MATERIAL FOR THIS EXERCISE:
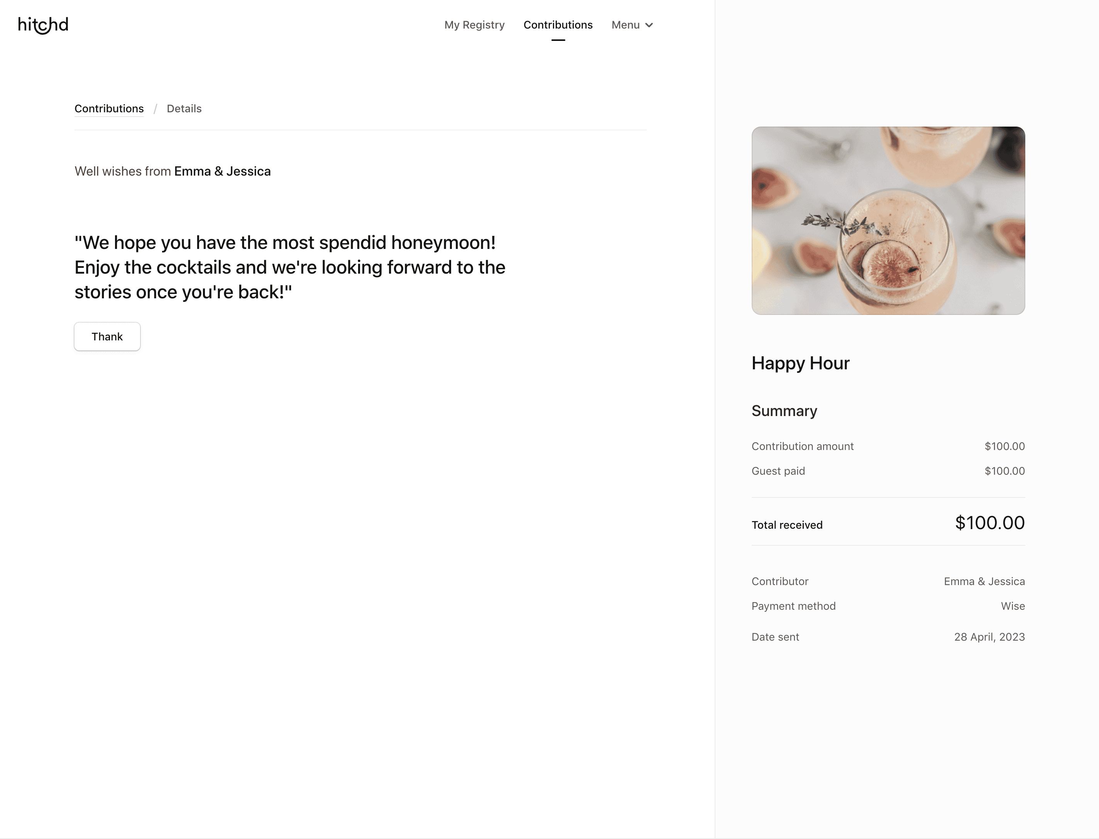This screenshot has width=1099, height=839.
Task: Click the Happy Hour title
Action: click(x=800, y=364)
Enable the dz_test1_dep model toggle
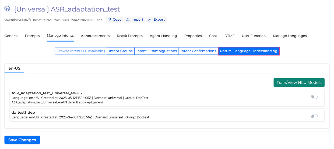334x149 pixels. (x=314, y=116)
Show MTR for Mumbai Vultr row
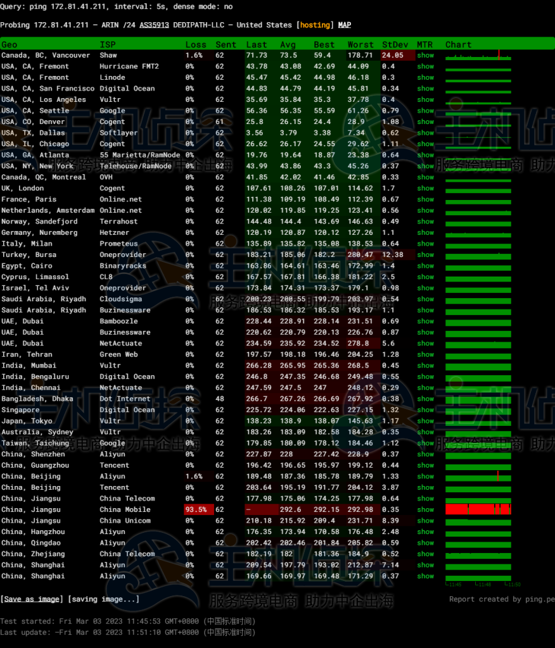Viewport: 555px width, 648px height. 425,366
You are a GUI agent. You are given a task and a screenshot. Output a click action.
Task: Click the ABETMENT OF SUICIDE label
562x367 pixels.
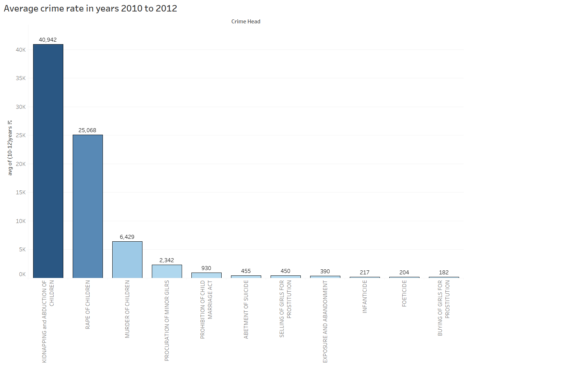click(x=246, y=309)
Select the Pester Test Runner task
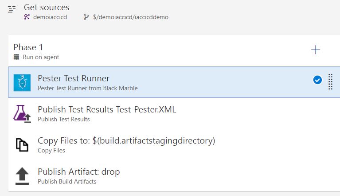This screenshot has width=340, height=196. click(x=174, y=82)
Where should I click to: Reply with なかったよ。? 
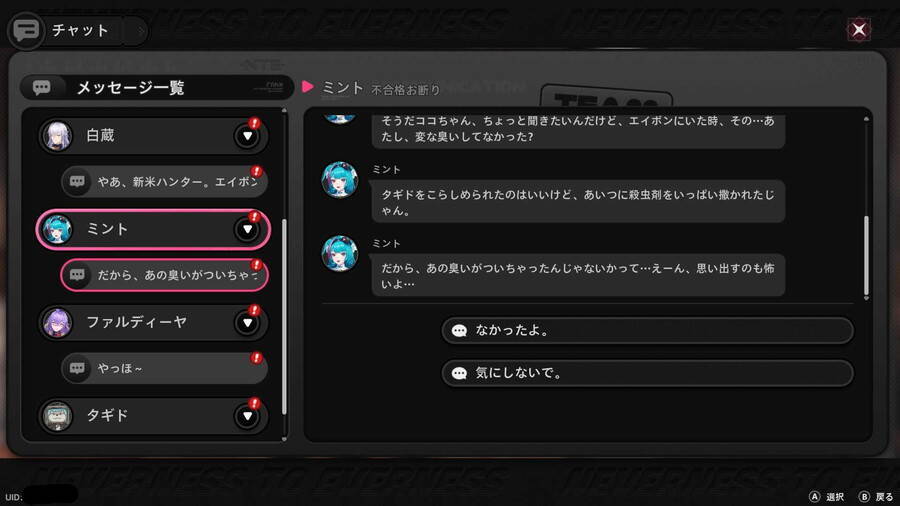coord(647,330)
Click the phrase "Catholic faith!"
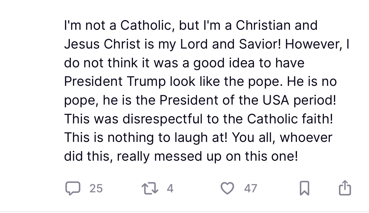Viewport: 369px width, 213px height. click(x=290, y=119)
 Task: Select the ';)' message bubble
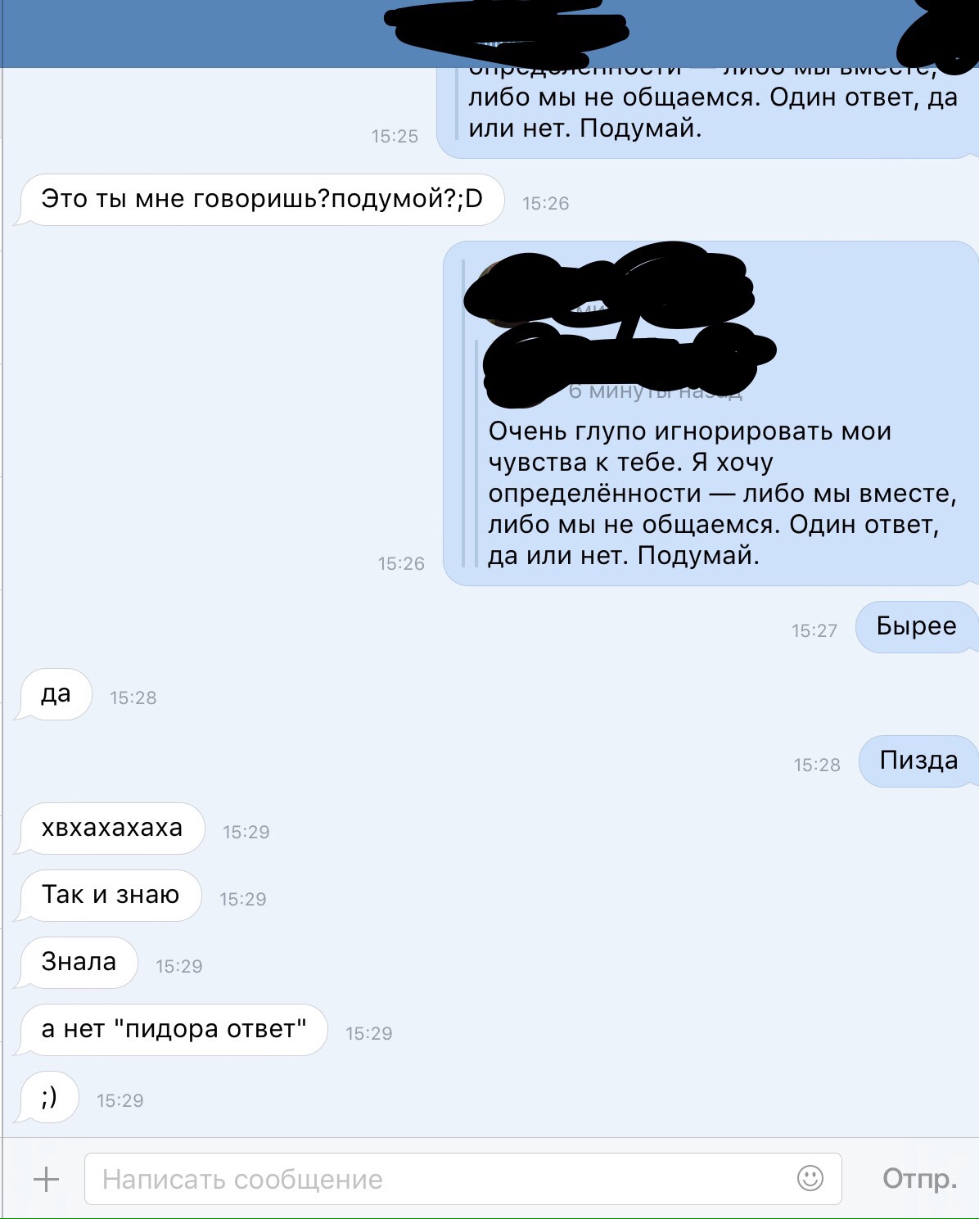pyautogui.click(x=48, y=1097)
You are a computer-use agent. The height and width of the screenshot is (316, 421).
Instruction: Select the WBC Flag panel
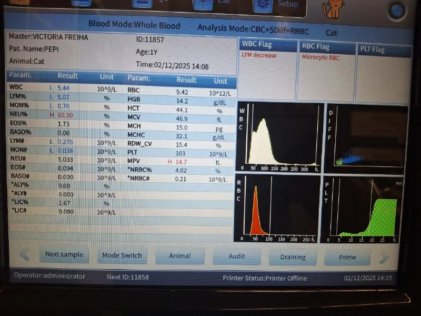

EXERCISE AIM:
Nothing but the lines from the one containing "Task: Click the ABETMENT OF SUICIDE label" through the end of the listing should be written out, each exactly, and pictures must be left out.

COMPLETED TASK:
Task: Click the ABETMENT OF SUICIDE label
562x367 pixels.
click(x=246, y=309)
Select the Pester Test Runner task
This screenshot has width=340, height=196. click(x=174, y=82)
Where should I click to: Reply with なかったよ。? 
coord(647,330)
Click the phrase "Catholic faith!"
Viewport: 369px width, 213px height. click(x=290, y=119)
 Task: Select the ';)' message bubble
pyautogui.click(x=48, y=1097)
You are a computer-use agent. The height and width of the screenshot is (316, 421).
Instruction: Select the WBC Flag panel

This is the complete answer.